The sponsored secondary school students at Nsaggu

The sponsored secondary school students at Nsaggu

Perhaps now is a good moment to repeat that we have the cheapest sponsorship scheme available anywhere, thanks to the voluntary work performed in both countries.

Lilian with the dolls sent by her sponsor

Lilian with the dolls sent by her sponsor

Our Blog has now established itself, both in French and in English. As well as being a means of keeping supporters up-to-date with our activities, it has helped them to understand the
difficulties of everyday life in the villages. May I pick out two recent examples? Many people were shocked by the dangers of jiggers. The result was twofold; some sponsors decided to buy shoes for their children and others offered second-hand pairs for the benefit of the children in general. Then the piece on the problems of water supply brought in a number of donations to enable us to make more progress with our plans. Many thanks to Martine Acoulon for her support in making the Blog a success. On a more everyday basis, we can use Facebook for communications but as many people do not use that site, it is of more limited value.
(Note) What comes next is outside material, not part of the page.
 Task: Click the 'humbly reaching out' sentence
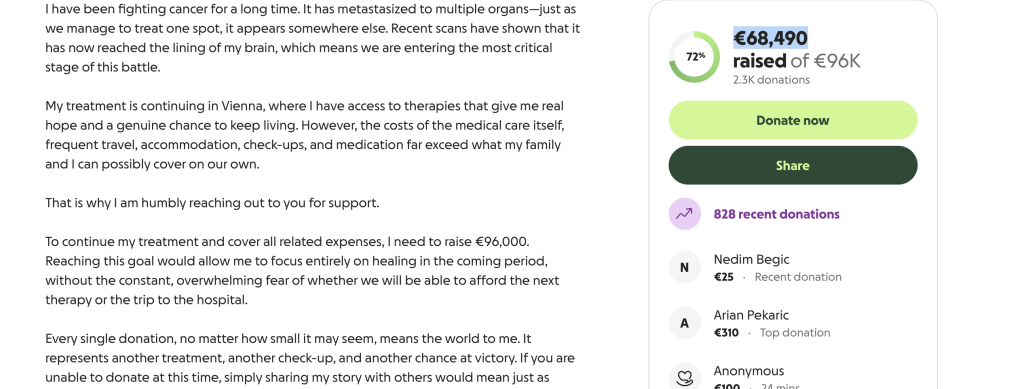point(212,203)
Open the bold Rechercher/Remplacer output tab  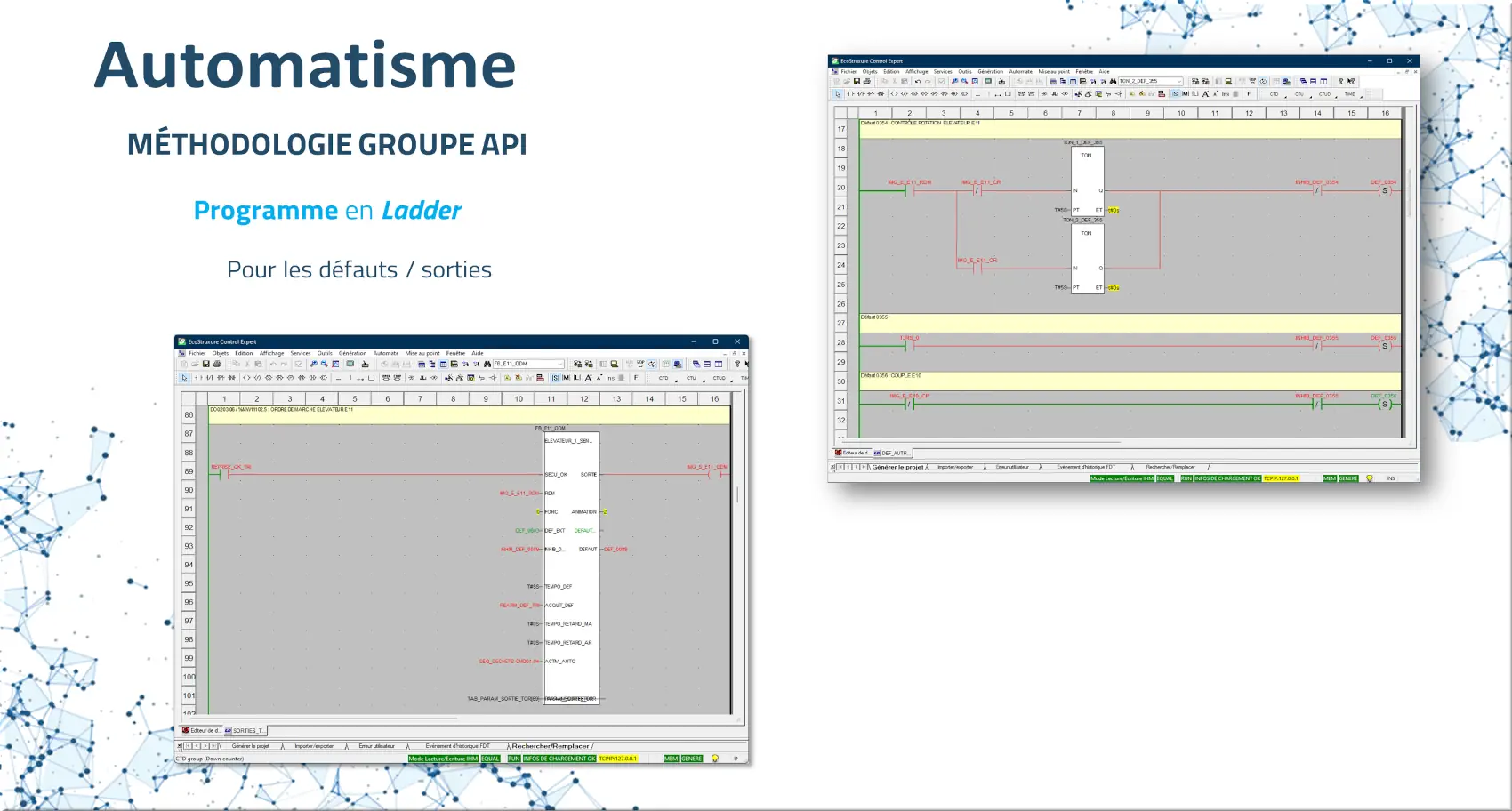[550, 746]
The Balade Contée in the sculpture gardens at the Château of Bois-Guilbert by Friends of Uganda

The Balade Contée in the sculpture gardens at the Château of Bois-Guilbert (by Friends of Uganda)

Our 9th Balade Contée signalled a new departure. Instead of the wander around the highways and byways of a local village, we strolled through the beautiful statue gardens of Jean-Marc de Pas at the Château of Bois-Guilbert. We were blessed with beautiful end of September weather and the event was a tremendous success. Our thanks go out to everybody who helped in this: Jeane Charionet-Herrington and all of the story-tellers, donors of prizes and refreshments, as well as to the participants and not least to the De Pas family for their welcome.

The sales of Ugandan crafts continued to help our income stream. Although we sold on fewer occasions than usual, both the Balade Contée and most particularly the support from Céline
Romano meant that it remained an important source of revenue to help the Ugandan children in need.

This little girl is the future. Help us to keep her smiling.

           This little girl is the future. Help us to keep her smiling!

Thank you to everybody who has supported us in the past year. We now look forward to the challenges of 2015.